[Data extracted from a collection]

•••••

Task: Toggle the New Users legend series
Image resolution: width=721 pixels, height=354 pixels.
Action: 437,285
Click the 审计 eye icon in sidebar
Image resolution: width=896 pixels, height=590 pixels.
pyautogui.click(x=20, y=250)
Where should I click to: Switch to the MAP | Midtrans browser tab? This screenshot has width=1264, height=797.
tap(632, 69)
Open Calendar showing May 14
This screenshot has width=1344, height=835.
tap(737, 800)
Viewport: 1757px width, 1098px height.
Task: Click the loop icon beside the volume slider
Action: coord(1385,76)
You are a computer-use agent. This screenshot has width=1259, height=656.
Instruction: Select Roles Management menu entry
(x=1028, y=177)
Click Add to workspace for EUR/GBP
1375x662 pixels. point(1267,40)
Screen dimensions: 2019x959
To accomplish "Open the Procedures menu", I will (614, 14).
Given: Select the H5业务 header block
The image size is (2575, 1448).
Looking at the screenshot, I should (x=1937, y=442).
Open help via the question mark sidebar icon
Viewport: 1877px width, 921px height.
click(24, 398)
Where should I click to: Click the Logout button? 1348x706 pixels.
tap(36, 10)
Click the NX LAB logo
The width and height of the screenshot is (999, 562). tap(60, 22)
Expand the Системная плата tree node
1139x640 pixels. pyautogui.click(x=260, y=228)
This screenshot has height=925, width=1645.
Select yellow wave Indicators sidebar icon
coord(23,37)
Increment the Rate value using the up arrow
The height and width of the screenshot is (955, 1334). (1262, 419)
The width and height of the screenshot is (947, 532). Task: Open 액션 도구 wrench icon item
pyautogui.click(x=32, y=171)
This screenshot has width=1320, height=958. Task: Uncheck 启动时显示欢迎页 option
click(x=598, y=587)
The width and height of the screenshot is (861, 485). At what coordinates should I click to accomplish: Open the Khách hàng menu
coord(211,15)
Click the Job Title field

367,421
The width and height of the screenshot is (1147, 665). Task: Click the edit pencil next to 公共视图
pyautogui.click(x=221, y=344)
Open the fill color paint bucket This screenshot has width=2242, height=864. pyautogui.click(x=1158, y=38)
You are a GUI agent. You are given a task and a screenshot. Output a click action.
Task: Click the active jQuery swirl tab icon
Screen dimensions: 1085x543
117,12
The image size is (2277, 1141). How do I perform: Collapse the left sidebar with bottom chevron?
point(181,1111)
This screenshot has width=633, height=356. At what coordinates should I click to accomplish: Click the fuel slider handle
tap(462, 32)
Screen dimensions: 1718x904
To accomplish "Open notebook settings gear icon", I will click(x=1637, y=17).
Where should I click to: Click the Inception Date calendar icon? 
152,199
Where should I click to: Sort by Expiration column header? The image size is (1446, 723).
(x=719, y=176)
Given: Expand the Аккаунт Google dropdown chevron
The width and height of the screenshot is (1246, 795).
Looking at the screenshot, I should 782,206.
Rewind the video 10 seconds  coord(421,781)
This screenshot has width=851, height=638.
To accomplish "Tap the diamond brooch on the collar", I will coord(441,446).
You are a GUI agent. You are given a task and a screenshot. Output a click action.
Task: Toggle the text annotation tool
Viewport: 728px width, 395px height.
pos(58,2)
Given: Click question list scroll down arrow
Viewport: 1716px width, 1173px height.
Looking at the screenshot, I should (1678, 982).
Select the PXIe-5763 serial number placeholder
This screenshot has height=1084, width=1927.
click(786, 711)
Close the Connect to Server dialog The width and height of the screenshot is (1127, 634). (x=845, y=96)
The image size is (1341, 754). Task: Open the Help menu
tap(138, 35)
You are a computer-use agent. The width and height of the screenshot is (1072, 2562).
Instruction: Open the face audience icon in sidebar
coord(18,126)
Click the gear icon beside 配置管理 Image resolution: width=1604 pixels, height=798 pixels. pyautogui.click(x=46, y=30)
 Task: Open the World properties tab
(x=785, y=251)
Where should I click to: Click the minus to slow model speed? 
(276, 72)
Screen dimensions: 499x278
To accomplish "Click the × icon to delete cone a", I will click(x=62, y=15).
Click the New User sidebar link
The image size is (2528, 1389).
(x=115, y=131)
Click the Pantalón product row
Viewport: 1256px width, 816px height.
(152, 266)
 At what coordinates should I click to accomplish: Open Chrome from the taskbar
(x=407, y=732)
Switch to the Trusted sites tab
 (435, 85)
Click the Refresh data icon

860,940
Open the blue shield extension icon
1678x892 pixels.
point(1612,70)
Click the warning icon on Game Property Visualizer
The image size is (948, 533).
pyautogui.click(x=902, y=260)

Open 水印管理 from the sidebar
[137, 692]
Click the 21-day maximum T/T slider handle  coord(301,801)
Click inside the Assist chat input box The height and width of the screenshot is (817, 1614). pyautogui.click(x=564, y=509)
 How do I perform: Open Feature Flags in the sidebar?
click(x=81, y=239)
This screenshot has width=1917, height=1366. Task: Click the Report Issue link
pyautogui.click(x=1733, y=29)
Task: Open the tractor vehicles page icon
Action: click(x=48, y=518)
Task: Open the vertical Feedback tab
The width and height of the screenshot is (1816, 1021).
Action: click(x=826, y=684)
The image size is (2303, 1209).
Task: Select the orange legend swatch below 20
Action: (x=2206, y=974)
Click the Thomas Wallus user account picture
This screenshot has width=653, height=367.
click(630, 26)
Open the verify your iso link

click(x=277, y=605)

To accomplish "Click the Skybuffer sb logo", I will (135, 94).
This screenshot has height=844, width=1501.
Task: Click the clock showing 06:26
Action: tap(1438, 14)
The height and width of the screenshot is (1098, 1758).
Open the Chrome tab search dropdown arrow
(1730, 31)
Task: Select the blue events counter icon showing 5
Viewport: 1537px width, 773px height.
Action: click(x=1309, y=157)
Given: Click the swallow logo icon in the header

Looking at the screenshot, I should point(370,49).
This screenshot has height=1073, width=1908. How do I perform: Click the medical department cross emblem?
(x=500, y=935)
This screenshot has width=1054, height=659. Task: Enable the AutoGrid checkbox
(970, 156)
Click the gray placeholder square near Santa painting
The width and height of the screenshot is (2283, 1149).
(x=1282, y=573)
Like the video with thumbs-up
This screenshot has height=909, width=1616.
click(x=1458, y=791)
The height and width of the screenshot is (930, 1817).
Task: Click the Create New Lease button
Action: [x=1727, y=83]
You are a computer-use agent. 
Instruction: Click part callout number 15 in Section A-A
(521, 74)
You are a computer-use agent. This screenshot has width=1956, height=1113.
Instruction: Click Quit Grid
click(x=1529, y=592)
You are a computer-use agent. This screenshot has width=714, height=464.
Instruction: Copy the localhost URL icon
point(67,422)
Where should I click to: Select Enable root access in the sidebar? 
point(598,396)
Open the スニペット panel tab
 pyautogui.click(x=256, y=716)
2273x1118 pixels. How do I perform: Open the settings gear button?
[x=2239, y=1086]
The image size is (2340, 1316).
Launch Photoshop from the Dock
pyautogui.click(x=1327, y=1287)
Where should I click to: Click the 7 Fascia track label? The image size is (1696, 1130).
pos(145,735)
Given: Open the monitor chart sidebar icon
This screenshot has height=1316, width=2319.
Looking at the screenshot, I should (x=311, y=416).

•••••

> _Work instructions_:
Each line in the entries above that includes the string "computer" adds to the count; state that count only.

> _Answer to the problem_:
5